In my mind, I’ve been back to running for what feels like months and months, but really, it’s only been since the beginning of September. Had I been keeping track of my weekly mileages like a responsible runner, I would have seen that my averages of 20 to 30 miles were far from the lofty 60-, 70-, 80-mile weeks dancing in my mind. Had I been keeping track of things, I would not have run 22 miles two Sundays ago and attempted 26 this past Sunday.
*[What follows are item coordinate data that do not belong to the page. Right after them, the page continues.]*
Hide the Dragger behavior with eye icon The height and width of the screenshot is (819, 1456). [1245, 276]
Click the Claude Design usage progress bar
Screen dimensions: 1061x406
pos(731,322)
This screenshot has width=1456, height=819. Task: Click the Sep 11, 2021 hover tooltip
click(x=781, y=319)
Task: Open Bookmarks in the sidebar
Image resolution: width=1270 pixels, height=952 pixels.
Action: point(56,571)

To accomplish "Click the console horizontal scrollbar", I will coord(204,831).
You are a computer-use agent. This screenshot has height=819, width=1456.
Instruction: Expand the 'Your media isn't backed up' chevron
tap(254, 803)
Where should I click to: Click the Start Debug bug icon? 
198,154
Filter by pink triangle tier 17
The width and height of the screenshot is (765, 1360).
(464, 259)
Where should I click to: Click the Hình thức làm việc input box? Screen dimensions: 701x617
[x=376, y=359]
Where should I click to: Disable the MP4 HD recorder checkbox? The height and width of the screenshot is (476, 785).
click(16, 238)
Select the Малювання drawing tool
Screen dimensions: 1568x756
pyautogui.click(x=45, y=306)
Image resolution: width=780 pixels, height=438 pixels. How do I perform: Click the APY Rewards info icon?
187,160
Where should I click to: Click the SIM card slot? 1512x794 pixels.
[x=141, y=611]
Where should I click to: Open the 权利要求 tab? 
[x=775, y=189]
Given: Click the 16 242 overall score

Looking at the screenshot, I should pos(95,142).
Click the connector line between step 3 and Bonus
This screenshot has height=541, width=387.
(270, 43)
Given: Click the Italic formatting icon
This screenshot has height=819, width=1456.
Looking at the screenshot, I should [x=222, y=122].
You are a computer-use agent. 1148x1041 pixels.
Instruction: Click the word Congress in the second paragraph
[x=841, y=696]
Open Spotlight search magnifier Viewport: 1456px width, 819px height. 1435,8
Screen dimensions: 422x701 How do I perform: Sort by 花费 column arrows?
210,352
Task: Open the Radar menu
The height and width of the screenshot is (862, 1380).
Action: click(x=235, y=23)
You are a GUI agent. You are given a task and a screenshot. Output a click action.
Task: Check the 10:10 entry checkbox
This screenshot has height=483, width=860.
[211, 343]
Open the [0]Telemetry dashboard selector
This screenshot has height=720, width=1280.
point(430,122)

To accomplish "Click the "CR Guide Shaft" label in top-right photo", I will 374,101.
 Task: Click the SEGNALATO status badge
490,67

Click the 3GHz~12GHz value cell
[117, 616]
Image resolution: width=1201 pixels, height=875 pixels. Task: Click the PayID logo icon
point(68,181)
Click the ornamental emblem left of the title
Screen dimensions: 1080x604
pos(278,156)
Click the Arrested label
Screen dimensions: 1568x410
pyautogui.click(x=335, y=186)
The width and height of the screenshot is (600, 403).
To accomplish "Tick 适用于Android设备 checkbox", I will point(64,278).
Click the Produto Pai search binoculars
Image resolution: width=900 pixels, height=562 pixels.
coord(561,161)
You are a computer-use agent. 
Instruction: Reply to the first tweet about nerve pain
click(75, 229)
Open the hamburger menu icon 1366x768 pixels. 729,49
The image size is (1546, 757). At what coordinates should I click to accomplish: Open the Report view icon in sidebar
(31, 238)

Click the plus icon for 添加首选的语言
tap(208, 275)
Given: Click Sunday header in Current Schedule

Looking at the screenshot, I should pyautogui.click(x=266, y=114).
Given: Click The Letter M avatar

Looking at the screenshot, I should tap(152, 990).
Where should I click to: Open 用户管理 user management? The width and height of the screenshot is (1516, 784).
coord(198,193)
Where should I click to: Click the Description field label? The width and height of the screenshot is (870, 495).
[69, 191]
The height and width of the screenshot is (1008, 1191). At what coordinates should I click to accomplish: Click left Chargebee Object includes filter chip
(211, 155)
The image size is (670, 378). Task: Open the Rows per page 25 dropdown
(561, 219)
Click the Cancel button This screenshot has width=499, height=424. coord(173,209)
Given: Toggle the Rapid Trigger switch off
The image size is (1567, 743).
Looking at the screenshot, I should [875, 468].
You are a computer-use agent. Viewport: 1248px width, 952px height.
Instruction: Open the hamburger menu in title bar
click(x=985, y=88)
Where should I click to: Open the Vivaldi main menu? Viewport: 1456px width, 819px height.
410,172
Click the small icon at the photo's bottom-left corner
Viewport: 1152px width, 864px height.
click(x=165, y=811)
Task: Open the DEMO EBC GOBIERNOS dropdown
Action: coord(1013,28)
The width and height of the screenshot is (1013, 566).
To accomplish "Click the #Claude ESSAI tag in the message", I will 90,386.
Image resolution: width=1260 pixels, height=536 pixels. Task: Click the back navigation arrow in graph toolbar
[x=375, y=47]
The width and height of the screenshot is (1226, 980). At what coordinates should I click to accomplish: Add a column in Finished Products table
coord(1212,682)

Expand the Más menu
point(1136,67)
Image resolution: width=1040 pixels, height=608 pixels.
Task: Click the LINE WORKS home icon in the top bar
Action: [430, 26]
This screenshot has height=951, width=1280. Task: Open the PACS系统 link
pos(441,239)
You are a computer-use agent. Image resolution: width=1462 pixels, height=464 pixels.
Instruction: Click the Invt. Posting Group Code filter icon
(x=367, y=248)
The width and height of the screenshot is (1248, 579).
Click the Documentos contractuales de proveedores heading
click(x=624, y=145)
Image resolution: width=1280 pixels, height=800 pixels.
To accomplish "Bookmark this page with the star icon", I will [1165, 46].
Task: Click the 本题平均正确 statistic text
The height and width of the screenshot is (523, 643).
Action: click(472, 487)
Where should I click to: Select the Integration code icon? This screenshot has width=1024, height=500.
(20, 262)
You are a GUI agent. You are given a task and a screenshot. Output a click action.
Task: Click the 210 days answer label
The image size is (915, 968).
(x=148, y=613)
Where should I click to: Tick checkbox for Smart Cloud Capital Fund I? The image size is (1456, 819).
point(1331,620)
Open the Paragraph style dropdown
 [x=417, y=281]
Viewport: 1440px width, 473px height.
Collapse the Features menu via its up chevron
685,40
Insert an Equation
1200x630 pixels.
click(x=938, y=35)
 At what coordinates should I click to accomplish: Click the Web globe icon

Had I kept track of things, I wouldn’t have had to bail on my long run a mere six miles in because of shin pain, hip weakness, foot cramps, and a fun new outer-ankle pain that appeared a few days ago.
To wit: I was so excited to be able to run kind of far (18 miles) with relative ease that I let my mind get ahead of what my body is currently capable of doing safely, which is especially dangerous coming off of a long period of injury. I had this idea of myself as still being in the shape I was in 2012; I couldn’t accept that I’m not exactly in great distance shape right now. Mentally and cardiovascularly, maybe, but my shins aren’t ready to jump into the 45 miles I did last week (a huge jump from 28 the week before).
I spent a while yesterday reading sections on running addiction, overtraining, and shin stresses and fractures (as well as the female athlete triad) in The Lore of Running. While reading each of those sections, I found myself thinking, “Yep, that’s me. Exactly.” Increasing volume too rapidly – check. Vague shin pain – check. Reliance on running for mental stability/happiness – check. (Delusions of grandeur – check.) What I got out of it was a simple message: be realistic and be smart about running. Recovery and mileage buildup takes a long time. I can’t expect to be back in good, safe 50k shape after two or three months of running, no matter how many times I’ve read Eat & Run or To Be A Runner in that time.
So I’m going to bite the bullet of being realistic and aim for about 30-35 mile weeks for the time being. I cringe typing it when I think of my heydays of 70-80 mile weeks, but I’m at a different point in my running life right now, and that’s okay. I’d rather take as many months as I need to safely build back up to higher mileages than push too hard now and end up out of commission for another year.
Because if I’m grumpy for an entire year again, I will have no running buddies left.
peace love and grudgingly being smart about running,
PS. My long run on Sunday turned into a 6 mile run out, then a 4ish mile walk through the woods, which allowed me to take some (iPhone, but still) pictures. The park is beautiful this time of year; pictures don’t do the colors justice.